Читать книгу Dlaczego, mamo? - Daria Skiba - Страница 5

3. Marlena

Оглавление

Dlaczego wszelkie problemy okazują się niewielkie, gdy w okolicy pojawia się matka?

Zanim przyszła do mojego pokoju, byłam roztrzęsiona. Po głowie chodziły mi najgorsze z możliwych myśli. Jedną z nich była aborcja… Cokolwiek, byleby tylko pozbyć się dziecka z mojego brzucha. Przecież nie nadawałam się na matkę! To ja potrzebowałam opieki i kierowania mną. Jak można byłoby powierzyć mi życie bezbronnego dziecka? Niewinnego…

Byłam pewna, że mama myślała, iż zasnęłam. Długo siedziała przy mnie, ciągle głaszcząc mnie po włosach. Uwielbiałam, gdy to robiła.

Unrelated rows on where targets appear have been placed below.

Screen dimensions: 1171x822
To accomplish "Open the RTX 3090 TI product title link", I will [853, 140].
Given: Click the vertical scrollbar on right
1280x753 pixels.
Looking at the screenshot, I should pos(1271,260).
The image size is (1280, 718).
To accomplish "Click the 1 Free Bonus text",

Może to głupie, ale właśnie wtedy czułam się najbezpieczniej. Zawsze tak robiła, gdy działa mi się krzywda. Wtedy, gdy przewróciłam się, jadąc na rowerze, gdy wypadł mi pierwszy ząb albo kiedy stłukłam ukochany kubek, podarowany mi przez babcię. Po jej śmierci pozostał mi tylko on, a ja, kłócąc się z Kamilą, strąciłam go przez przypadek ręką. Jak w zwolnionym tempie widziałam jego upadek. Uderzenie o kafelki w kuchni, głośny huk i miliony drobnych porcelanowych kawałeczków rozproszonych po całym pomieszczeniu. Wtedy pobiegłam do mamy, by pomogła złagodzić ból po stracie ostatniej pamiątki po ukochanej babci. Podobnie jak wtedy, dzisiejszego dnia mama długo mnie przytulała, szeptała kojące słowa i delikatnie gładziła moje włosy. Tego właśnie potrzebowałam. Mama okazała się lekarstwem, dzięki któremu mogłam mieć szansę ogarnąć swoje życie na nowo.

– Wiem, mamuś, że nie wyglądam najlepiej. Jestem złą córką i nigdy nie dorównam Kamili, ale…

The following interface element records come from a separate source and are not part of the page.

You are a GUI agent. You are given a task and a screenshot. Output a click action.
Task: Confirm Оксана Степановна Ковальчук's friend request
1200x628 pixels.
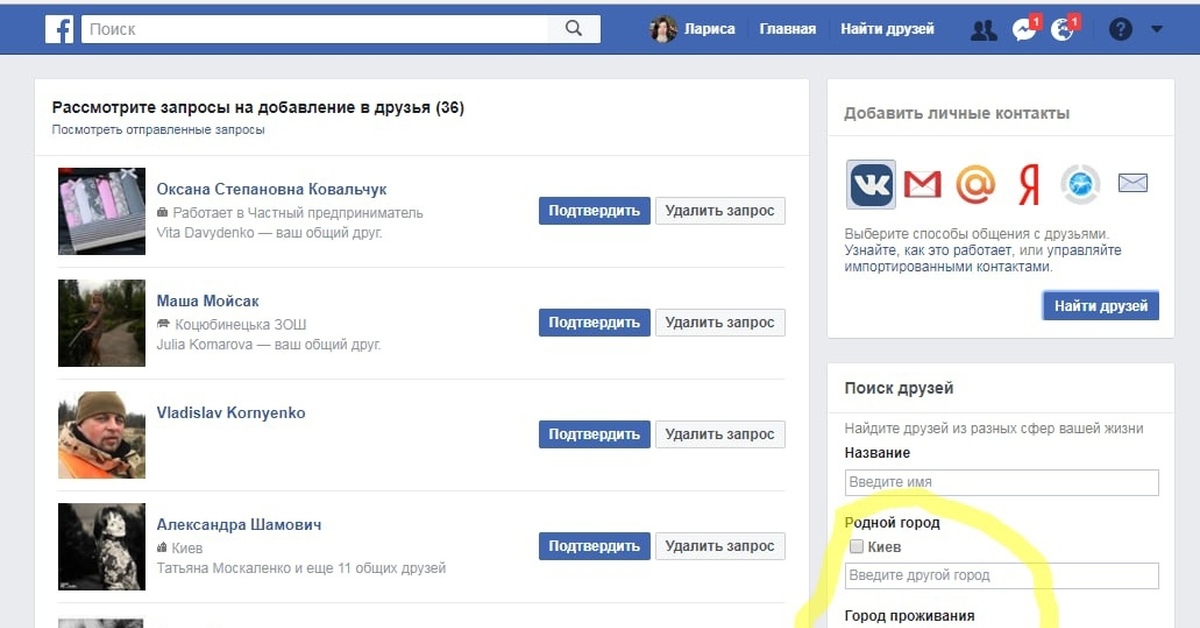pos(594,211)
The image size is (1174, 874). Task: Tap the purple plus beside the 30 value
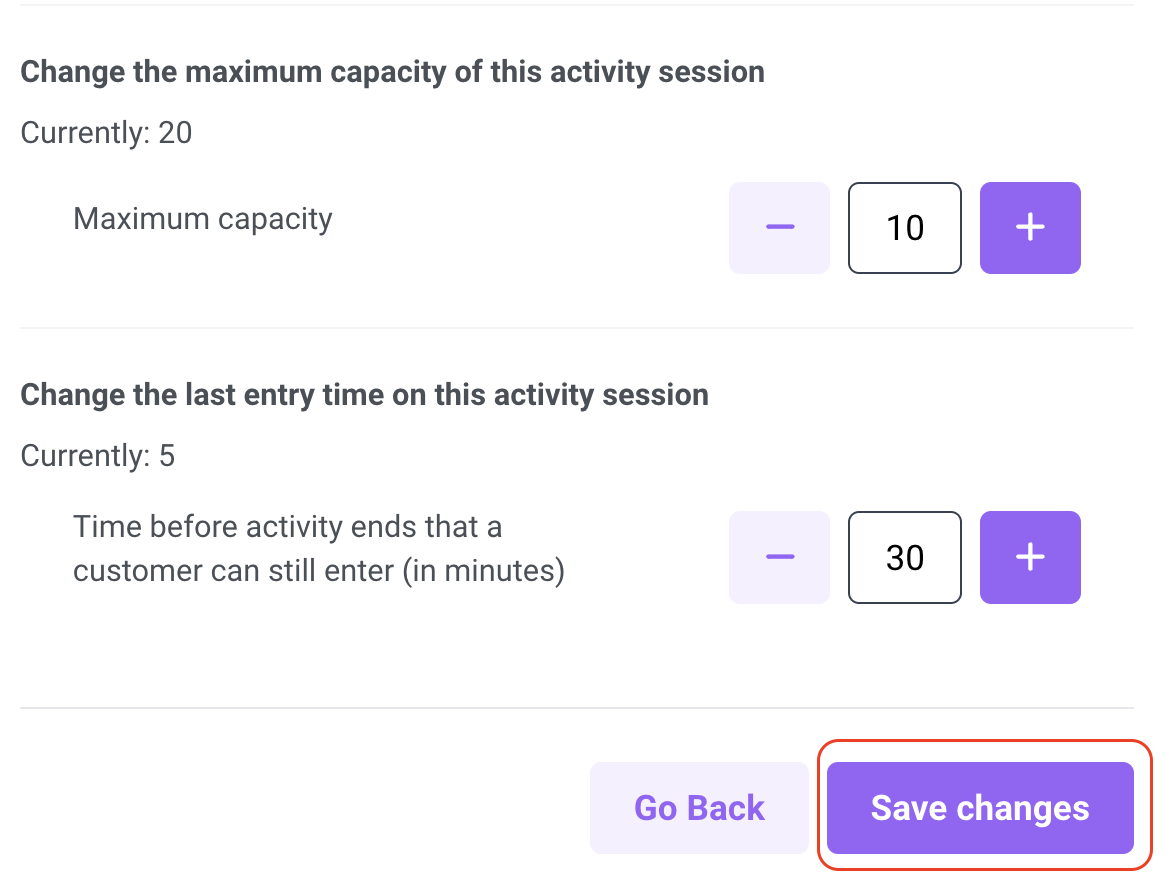(1030, 557)
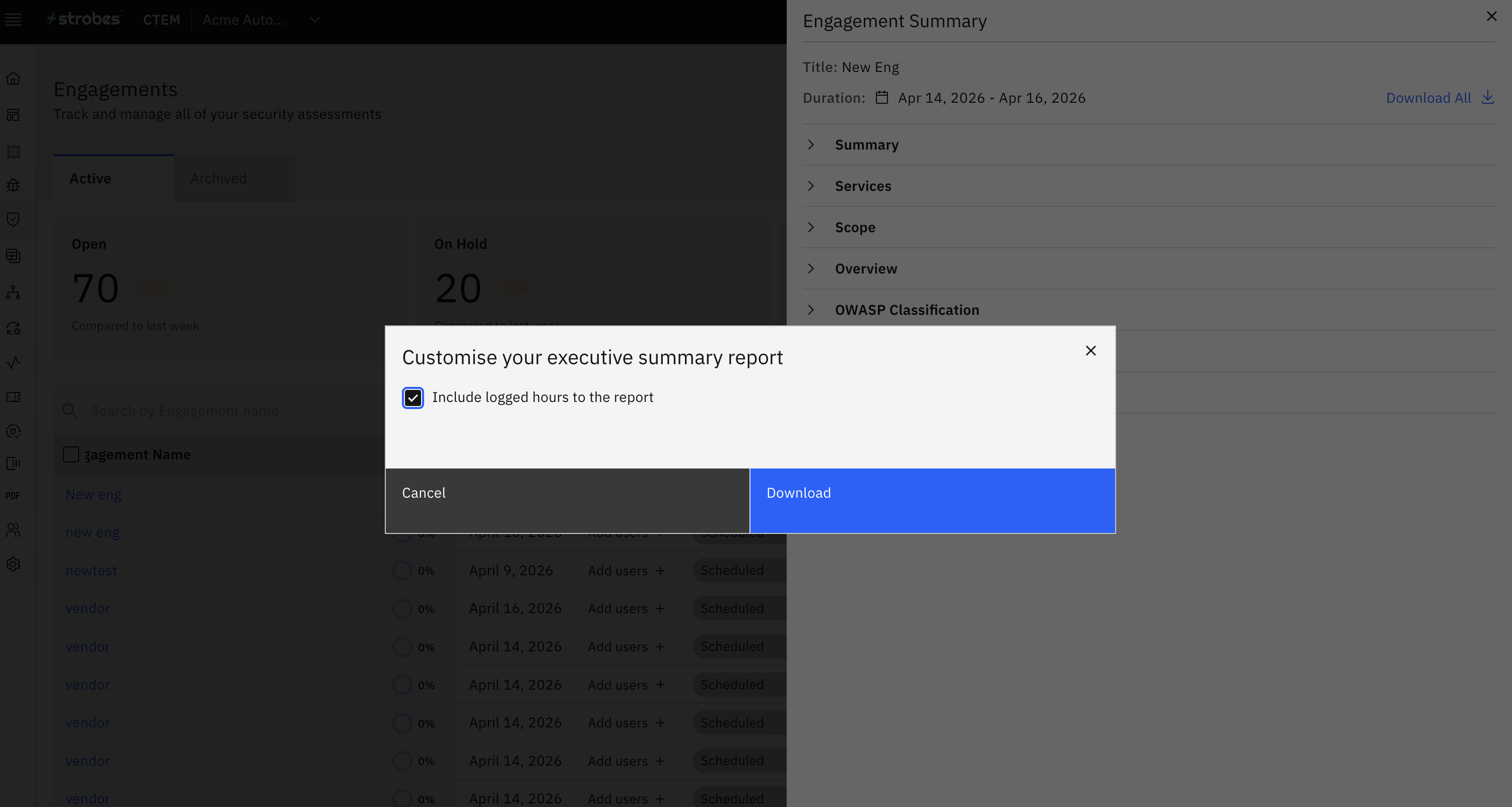The height and width of the screenshot is (807, 1512).
Task: Close the customise report dialog
Action: [1090, 351]
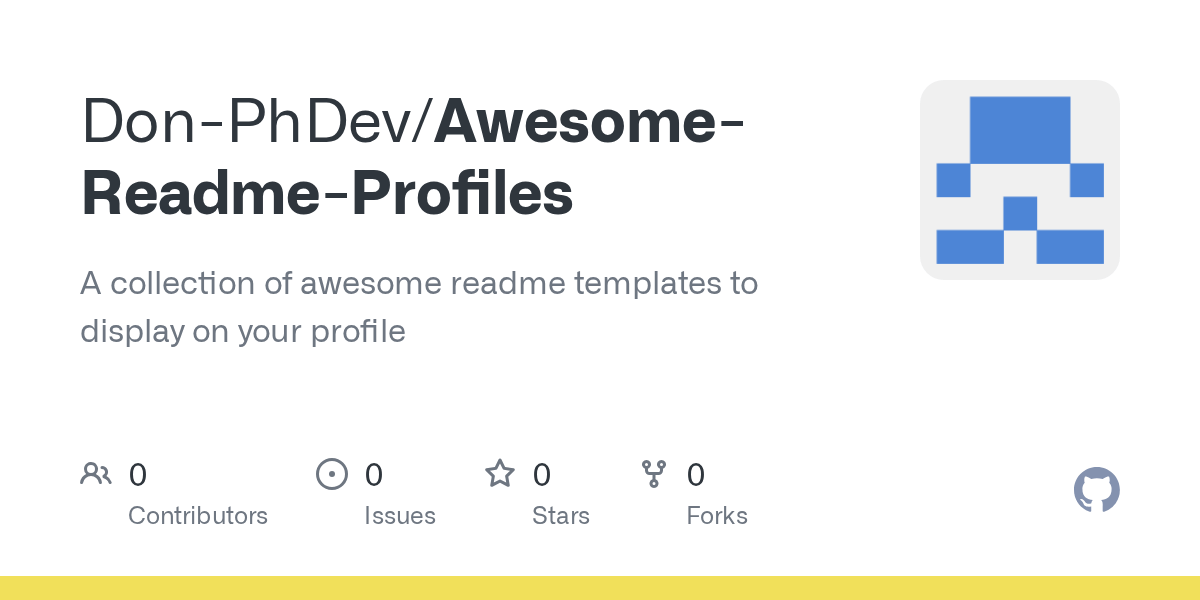
Task: Click the Issues count number
Action: [x=373, y=474]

– Marlenko! Jak możesz tak mówić? – W jej głosie można było wyczuć oburzenie. – Córciu, posłuchaj… To, że Kamila jest starsza, ma już swoją rodzinę i poszła na swoje, nie oznacza, że jesteś od niej gorsza. Jesteś inna, a dzięki temu wyjątkowa. Kocham was obie na równi i nie wyobrażam sobie świata bez którejkolwiek z was. Jak możesz w ogóle tak myśleć?

– Po prostu… Niszczę sobie życie na własne życzenie. Muszę ci coś powiedzieć…

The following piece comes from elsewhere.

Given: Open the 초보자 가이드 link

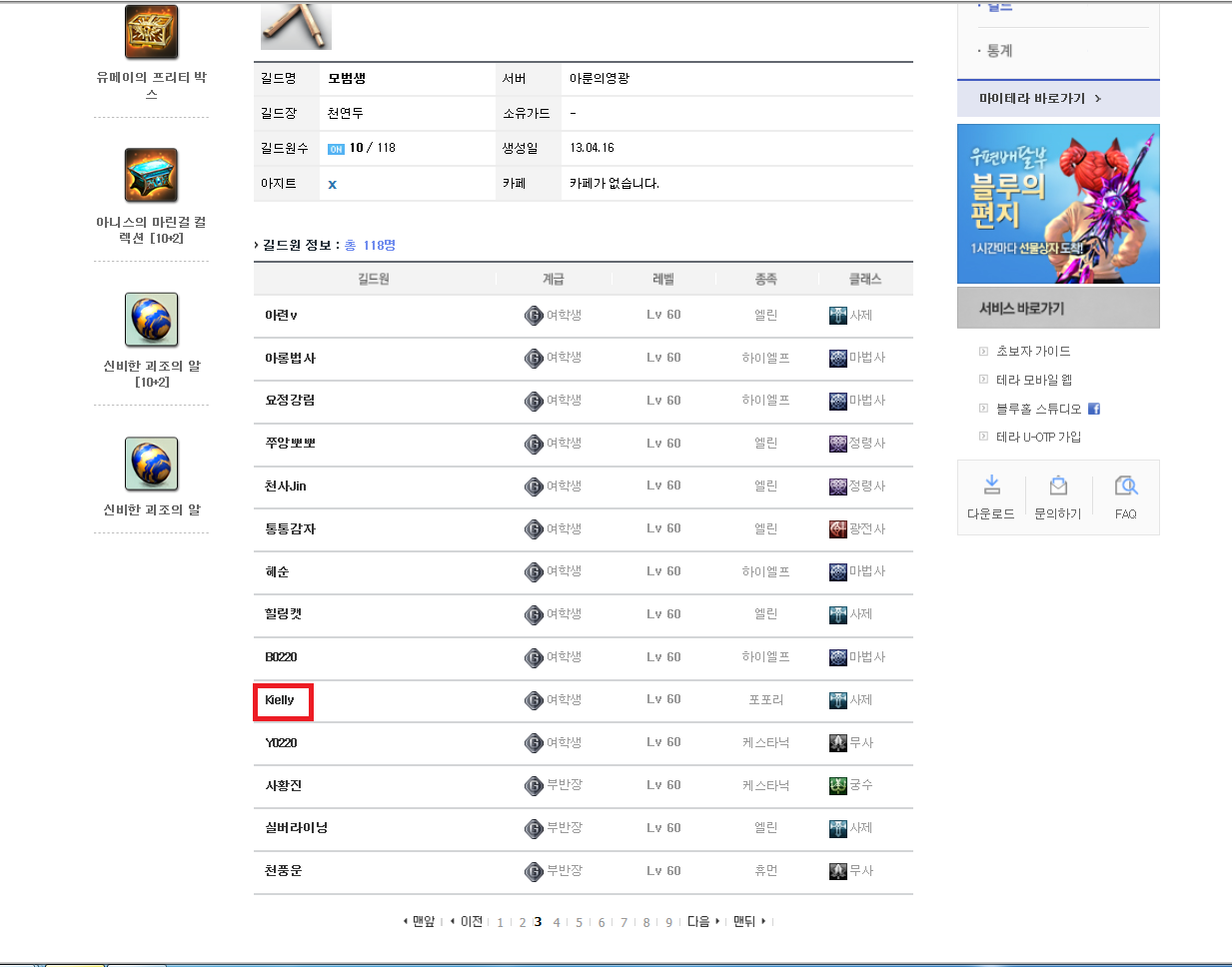Looking at the screenshot, I should tap(1033, 352).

Ponownie tego dnia spuściłam głowę. Było mi tak bardzo wstyd. Chyba nawet nie tego, że byłam w ciąży. Nie był to najlepszy moment, ale jakoś musiałam sobie poradzić. Nie mogłam zabić niewinnego dziecka, które nikomu nie wyrządziło krzywdy. Ono nie prosiło się o przyjście na ten okrutny świat. I zrozumiałam to właśnie teraz, kiedy siedziałam u boku matki. Doskonale zdawałam sobie sprawę z tego, że mogłam być inna. Kamila z całą pewnością pomogłaby mi, gdybym tylko poprosiła ją o wsparcie. Mogłam wyjechać niebawem, zacząć wszystko od nowa, ale wszelkie możliwe plany legły w gruzach. Czy byłam w stanie to wszystko udźwignąć? W głowie miałam kompletny mętlik, ale nie mogłam skrzywdzić niewinnej istoty. Tego byłam już pewna. Nie wstydziłam się też powiedzieć mamie, że po raz kolejny zostanie babcią, a ja… po raz pierwszy zostanę matką. Było mi głupio przyznać się przed nią do współżycia z chłopakiem. Niby to normalne, ale jednak nie czułam się dobrze, opowiadając o tym. Miałam wrażenie, że ją zawiodłam. Osobę, która kochała mnie całym sercem, szczerze i ponad życie.

– Mamo, jestem…

– W ciąży? – weszła mi w słowo.

Ale jak to możliwe? Skąd wiedziała? Przecież nie było jeszcze nic po mnie widać. Chyba…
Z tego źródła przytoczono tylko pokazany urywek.